Feet on bathroom scale (


Medical researchers and statisticians from Canada and the U.S. have developed a rating scale to predict mortality of overweight and obese people. The Edmonton obesity staging system, named for the city in Alberta, Canada where the scale was developed, is described in the 15 August issue of CMAJ (Canadian Medical Association Journal).

The most common indicator of excess weight is the body mass index (BMI), which is easily calculated based on the height and weight of adult men and women. BMI, however, does not account for the presence of conditions that may be associated with excess weight, such as cardiovascular disease.

The Edmonton system, proposed by Arya Sharma at University of Alberta’s Department of Medicine, ranks overweight and obese people on a five-point scale according to their underlying health status and the presence or absence of underlying health conditions. The scale ranges from 0 for no physical or psychological limitations to 4 for severe disabilities or conditions.

The research team, which included Sharma and colleagues from Alberta as well as University of Alabama at Birmingham and Wake Forest University in North Carolina, analyzed data on more than 8,100 subjects from two rounds of the National Health and Human Nutrition Examination Surveys (NHANES): 1988–1994, and 1999–2004. The researchers also followed up on overweight or obese subjects in the surveys to the end of 2006.
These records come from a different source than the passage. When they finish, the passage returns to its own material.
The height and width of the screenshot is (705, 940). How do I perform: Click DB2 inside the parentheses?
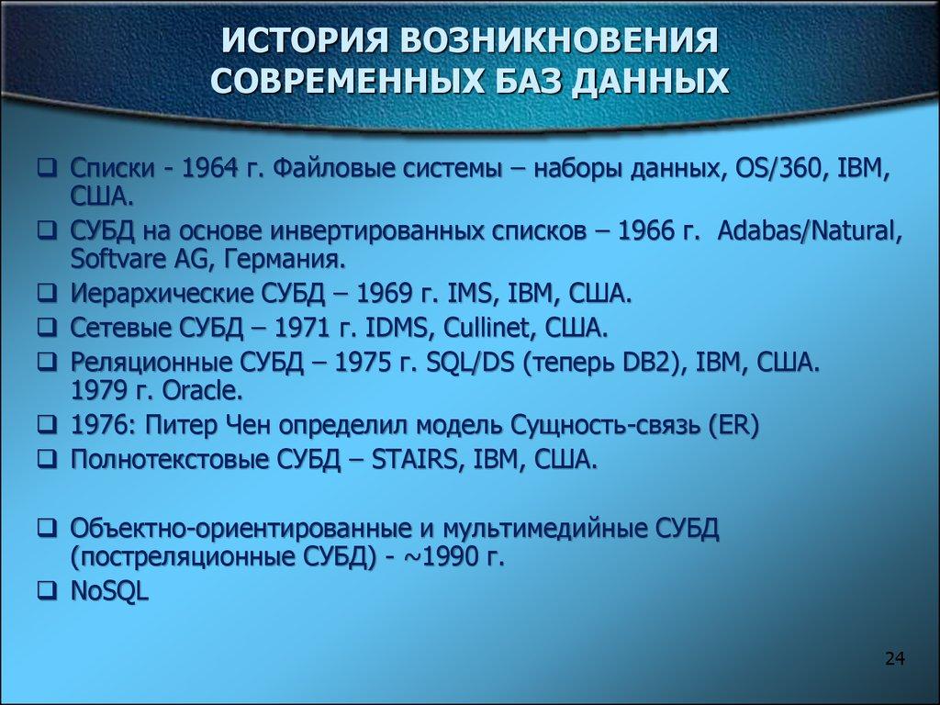(x=666, y=360)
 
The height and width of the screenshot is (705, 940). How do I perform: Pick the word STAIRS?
(x=418, y=459)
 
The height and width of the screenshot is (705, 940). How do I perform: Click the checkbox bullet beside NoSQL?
(x=44, y=591)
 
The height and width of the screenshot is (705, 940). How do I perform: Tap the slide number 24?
(x=895, y=657)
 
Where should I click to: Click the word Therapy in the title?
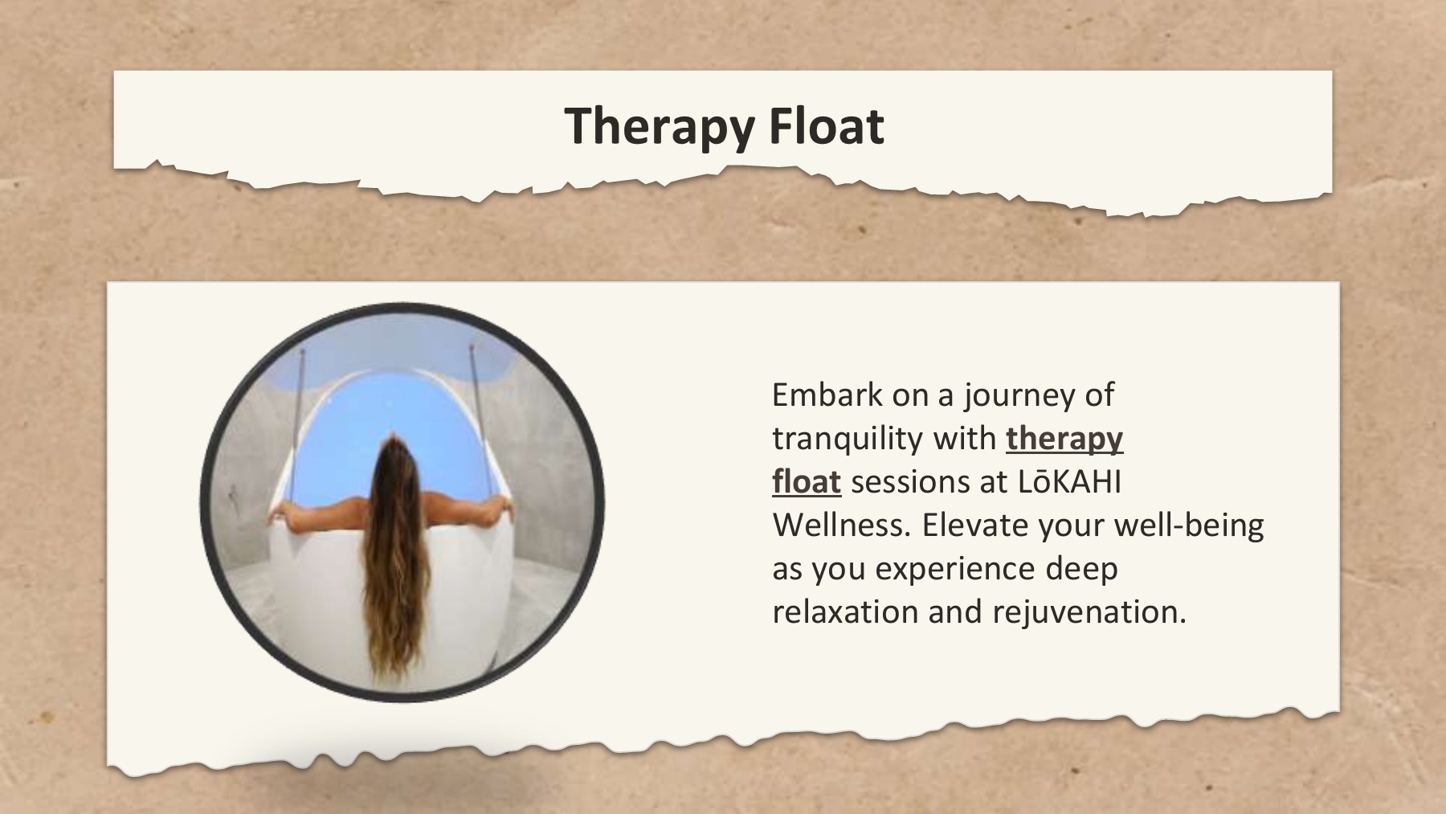point(660,126)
The team found that 77 percent of overweight or obese people in the NHANES 1988-94 survey and 90 percent of those in the 1999-2004 survey were classified as stage 1 or 2 on the Edmonton scale. However, their risk of dying was substantially lower than that of overweight or obese people classified as stage 3. The researchers could not assign scores of 4, because not all of the needed data elements were available in the surveys.

The authors proposed adding the Edmonton system to the tools available for clinicians in evaluating patients and prescribing treatments, such as bariatric surgery.